__What you should do__. In the text on colonial divisions, where does Dalrymple locate one of the beginnings of modern Islamic fundamentalism?

>> Start Text section

The colonial power — or just the colonized mind — then disingenuously but actively seeks to right these wrongs and protect the embattled minority.  The results?  A Lebanon torn apart by Maronite phobias and Palestinian victim-entitlement; the greatest threat to Spanish democracy since Franco; a Greece completely isolated from its nearest and closest — in every sense — neighbors; an India where British response to the Rebellion effectively disenfranchised Indian Muslims (4 ****) — Dalrymple shrewdly locates one of the beginnings of modern Islamic fundamentalism in that disenfranchisement and the Deobandi Islam it created 5 *****; the Ku Klux Clan and the murder of Emmett Till and Donald Trump; the vicious Algerian War of Independence, which resulted in French Algerians having to flee the country entirely to a France where they’re still a bulwark of reaction and racism, and the still bad blood between Algerian immigrants and natives in that country.

>> End Text section
>> Start Provided material

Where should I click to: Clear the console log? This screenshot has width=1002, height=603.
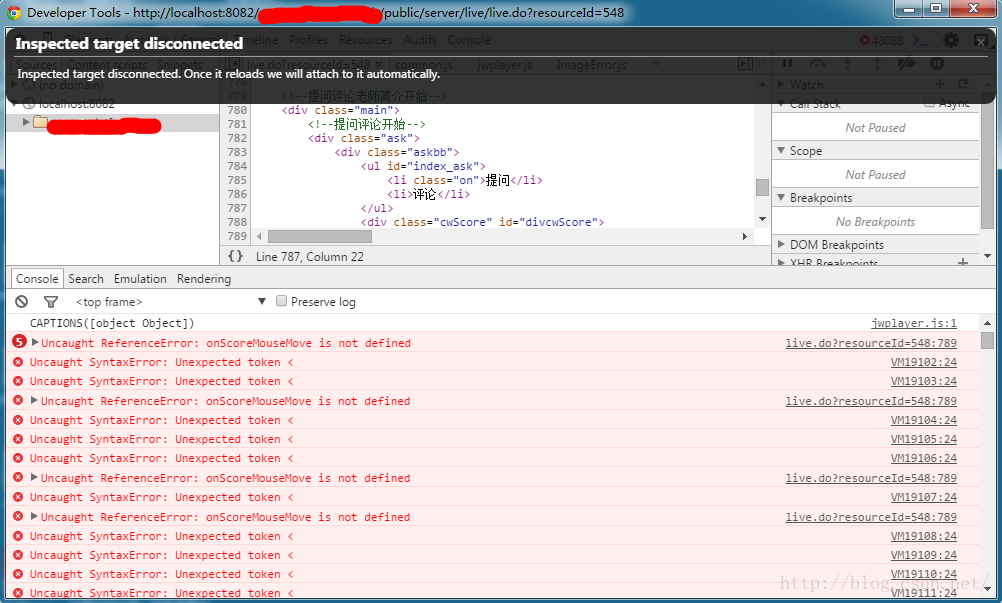tap(21, 301)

>> End Provided material

__Result of the exercise__. He locates it in the disenfranchisement of Indian Muslims that followed the British response to the Rebellion, and in the Deobandi Islam that this disenfranchisement created.